»»

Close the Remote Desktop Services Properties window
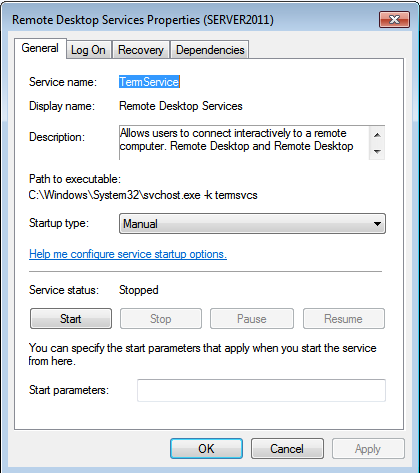This screenshot has height=473, width=420. [x=394, y=20]
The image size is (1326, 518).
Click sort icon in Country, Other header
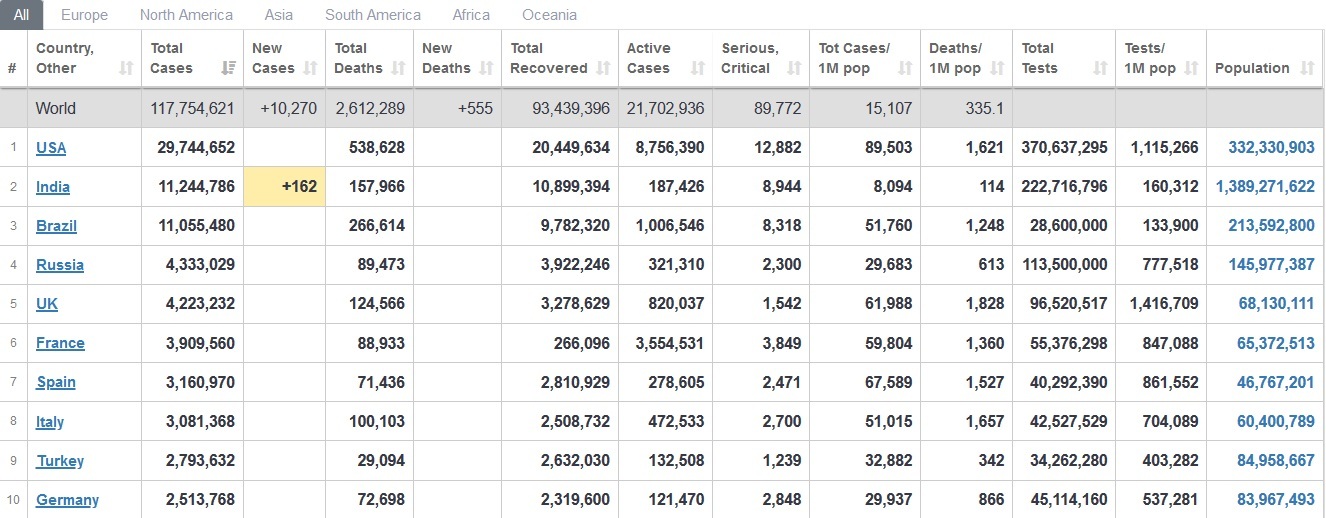coord(126,68)
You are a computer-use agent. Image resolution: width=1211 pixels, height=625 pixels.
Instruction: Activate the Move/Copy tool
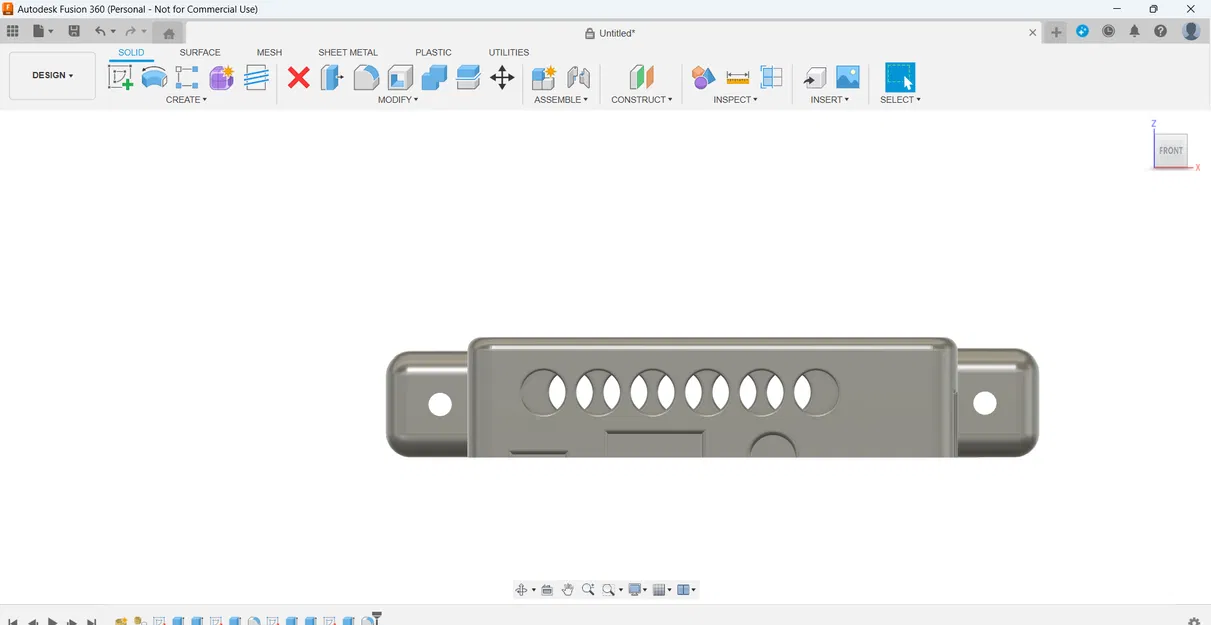502,77
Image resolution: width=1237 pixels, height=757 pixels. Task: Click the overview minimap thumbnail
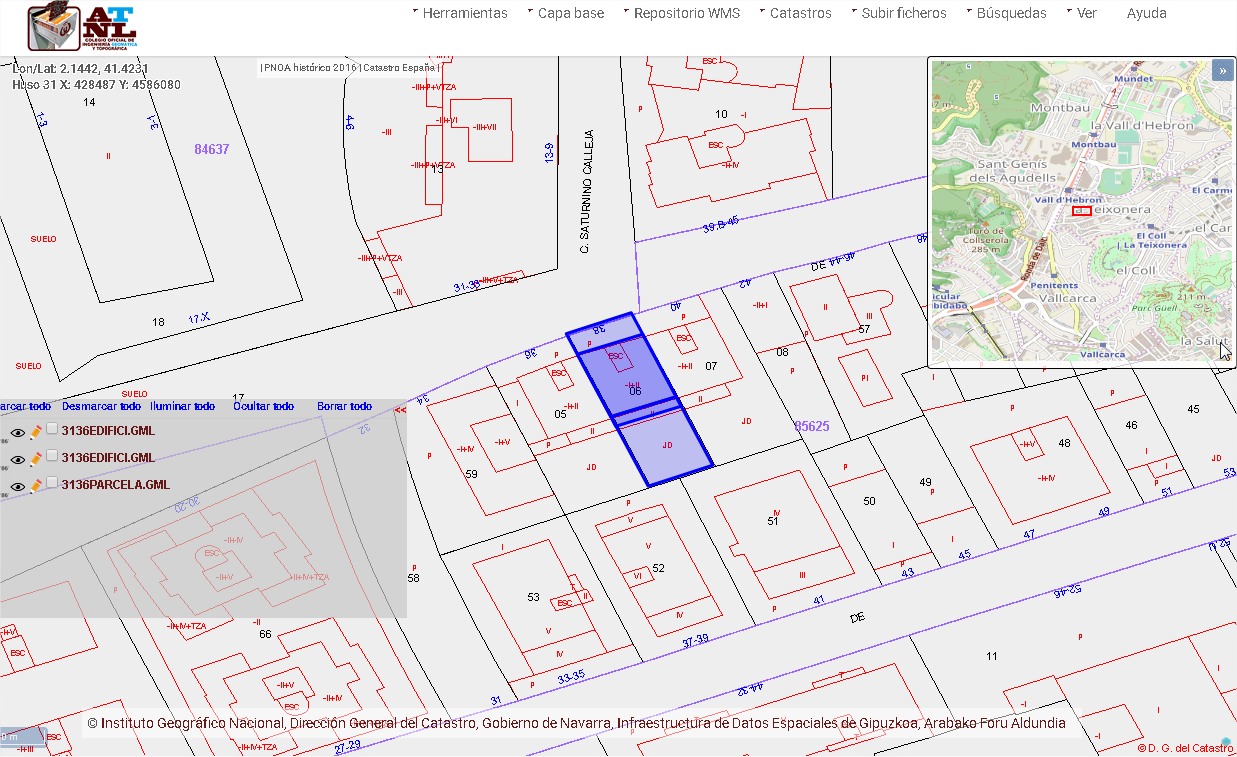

««

▶ WORK ITEM
Without any pictures, return the entries exactly as given.

▶ ANSWER FOR THE TASK
Close the Remote Desktop Services Properties window
This screenshot has height=473, width=420. [x=394, y=20]
The image size is (1326, 518).
Click sort icon in Country, Other header
coord(126,68)
You are a computer-use agent. Image resolution: width=1211 pixels, height=625 pixels.
Instruction: Activate the Move/Copy tool
502,77
Image resolution: width=1237 pixels, height=757 pixels. Task: Click the overview minimap thumbnail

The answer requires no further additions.